▶ **DATASET RECORDS**
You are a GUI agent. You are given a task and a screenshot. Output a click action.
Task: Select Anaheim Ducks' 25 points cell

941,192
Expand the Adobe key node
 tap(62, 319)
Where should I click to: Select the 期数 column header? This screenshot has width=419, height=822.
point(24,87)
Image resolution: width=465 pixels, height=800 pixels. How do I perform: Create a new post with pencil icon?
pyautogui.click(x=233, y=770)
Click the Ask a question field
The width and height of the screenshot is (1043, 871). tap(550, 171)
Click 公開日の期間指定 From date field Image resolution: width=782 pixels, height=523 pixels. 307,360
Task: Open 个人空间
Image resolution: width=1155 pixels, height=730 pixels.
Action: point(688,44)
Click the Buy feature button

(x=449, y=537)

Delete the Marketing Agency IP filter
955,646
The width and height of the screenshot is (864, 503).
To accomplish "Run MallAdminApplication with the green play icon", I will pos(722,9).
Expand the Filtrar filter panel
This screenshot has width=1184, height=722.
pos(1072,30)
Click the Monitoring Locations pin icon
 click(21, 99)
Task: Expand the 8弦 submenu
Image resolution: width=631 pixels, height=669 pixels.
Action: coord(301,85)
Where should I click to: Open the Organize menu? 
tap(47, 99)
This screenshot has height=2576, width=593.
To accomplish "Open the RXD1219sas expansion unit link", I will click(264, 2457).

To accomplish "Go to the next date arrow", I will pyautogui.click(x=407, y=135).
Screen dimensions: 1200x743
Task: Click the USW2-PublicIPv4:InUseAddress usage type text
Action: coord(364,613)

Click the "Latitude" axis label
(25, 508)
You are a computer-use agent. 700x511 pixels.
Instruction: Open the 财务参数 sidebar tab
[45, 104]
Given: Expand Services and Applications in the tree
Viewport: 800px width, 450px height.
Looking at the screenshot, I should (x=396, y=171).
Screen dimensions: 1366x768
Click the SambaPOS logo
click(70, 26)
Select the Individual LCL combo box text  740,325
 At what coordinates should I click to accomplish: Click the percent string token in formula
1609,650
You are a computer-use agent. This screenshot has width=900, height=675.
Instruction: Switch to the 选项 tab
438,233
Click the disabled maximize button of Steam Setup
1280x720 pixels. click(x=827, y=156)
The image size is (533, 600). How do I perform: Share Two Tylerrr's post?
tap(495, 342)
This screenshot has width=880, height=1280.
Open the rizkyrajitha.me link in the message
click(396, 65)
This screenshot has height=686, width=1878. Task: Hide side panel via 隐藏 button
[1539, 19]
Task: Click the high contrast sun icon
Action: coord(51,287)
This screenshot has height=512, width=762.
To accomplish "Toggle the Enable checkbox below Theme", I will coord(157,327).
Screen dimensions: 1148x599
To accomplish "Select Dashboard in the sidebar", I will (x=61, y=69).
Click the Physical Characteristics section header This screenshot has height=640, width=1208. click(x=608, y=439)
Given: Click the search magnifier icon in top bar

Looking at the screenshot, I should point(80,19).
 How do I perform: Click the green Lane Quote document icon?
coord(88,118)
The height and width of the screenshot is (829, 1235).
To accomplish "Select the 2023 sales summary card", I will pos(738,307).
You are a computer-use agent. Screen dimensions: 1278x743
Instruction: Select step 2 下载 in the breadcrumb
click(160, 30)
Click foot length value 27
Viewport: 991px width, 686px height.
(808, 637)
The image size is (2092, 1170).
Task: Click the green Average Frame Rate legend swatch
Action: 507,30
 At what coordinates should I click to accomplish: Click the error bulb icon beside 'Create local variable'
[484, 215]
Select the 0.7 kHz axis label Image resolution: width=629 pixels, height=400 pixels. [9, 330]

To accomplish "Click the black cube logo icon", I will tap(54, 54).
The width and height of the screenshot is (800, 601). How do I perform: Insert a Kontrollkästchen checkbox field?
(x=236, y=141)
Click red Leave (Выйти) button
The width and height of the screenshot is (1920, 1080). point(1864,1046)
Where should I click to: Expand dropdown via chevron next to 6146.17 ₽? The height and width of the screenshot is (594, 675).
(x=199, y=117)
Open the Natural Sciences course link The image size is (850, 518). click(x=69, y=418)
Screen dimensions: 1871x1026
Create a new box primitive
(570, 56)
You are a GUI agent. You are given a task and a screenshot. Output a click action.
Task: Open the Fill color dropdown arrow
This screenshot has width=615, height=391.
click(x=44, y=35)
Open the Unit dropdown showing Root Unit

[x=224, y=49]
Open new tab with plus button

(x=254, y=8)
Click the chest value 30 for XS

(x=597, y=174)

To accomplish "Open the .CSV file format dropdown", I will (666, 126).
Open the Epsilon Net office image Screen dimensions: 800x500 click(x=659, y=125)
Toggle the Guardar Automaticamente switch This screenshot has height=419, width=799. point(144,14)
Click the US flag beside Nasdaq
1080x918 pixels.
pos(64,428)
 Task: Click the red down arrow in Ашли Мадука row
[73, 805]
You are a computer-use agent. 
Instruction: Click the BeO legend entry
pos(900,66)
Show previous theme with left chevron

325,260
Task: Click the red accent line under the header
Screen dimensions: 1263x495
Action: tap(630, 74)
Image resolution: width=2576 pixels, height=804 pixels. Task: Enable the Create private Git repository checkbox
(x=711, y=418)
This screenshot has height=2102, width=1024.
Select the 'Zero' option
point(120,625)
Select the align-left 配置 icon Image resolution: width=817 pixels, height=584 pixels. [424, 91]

▶ **WHAT YOU WILL DO**
Repeat the records exactly, starting with the line containing "token in formula" and continuing through the line containing "Open the Natural".

▶ **SOLUTION**
 At what coordinates should I click to accomplish: Click the percent string token in formula
1609,650
You are a computer-use agent. This screenshot has width=900, height=675.
Instruction: Switch to the 选项 tab
438,233
Click the disabled maximize button of Steam Setup
1280x720 pixels. click(x=827, y=156)
The image size is (533, 600). How do I perform: Share Two Tylerrr's post?
tap(495, 342)
This screenshot has width=880, height=1280.
Open the rizkyrajitha.me link in the message
click(396, 65)
This screenshot has height=686, width=1878. Task: Hide side panel via 隐藏 button
[1539, 19]
Task: Click the high contrast sun icon
Action: coord(51,287)
This screenshot has height=512, width=762.
To accomplish "Toggle the Enable checkbox below Theme", I will coord(157,327).
Screen dimensions: 1148x599
To accomplish "Select Dashboard in the sidebar", I will (x=61, y=69).
Click the Physical Characteristics section header This screenshot has height=640, width=1208. click(x=608, y=439)
Given: Click the search magnifier icon in top bar

Looking at the screenshot, I should point(80,19).
 How do I perform: Click the green Lane Quote document icon?
coord(88,118)
The height and width of the screenshot is (829, 1235).
To accomplish "Select the 2023 sales summary card", I will pos(738,307).
You are a computer-use agent. Screen dimensions: 1278x743
Instruction: Select step 2 下载 in the breadcrumb
click(160, 30)
Click foot length value 27
Viewport: 991px width, 686px height.
(808, 637)
The image size is (2092, 1170).
Task: Click the green Average Frame Rate legend swatch
Action: 507,30
 At what coordinates should I click to accomplish: Click the error bulb icon beside 'Create local variable'
[484, 215]
Select the 0.7 kHz axis label Image resolution: width=629 pixels, height=400 pixels. [9, 330]

To accomplish "Click the black cube logo icon", I will tap(54, 54).
The width and height of the screenshot is (800, 601). How do I perform: Insert a Kontrollkästchen checkbox field?
(x=236, y=141)
Click red Leave (Выйти) button
The width and height of the screenshot is (1920, 1080). point(1864,1046)
Where should I click to: Expand dropdown via chevron next to 6146.17 ₽? The height and width of the screenshot is (594, 675).
(x=199, y=117)
Open the Natural Sciences course link The image size is (850, 518). click(x=69, y=418)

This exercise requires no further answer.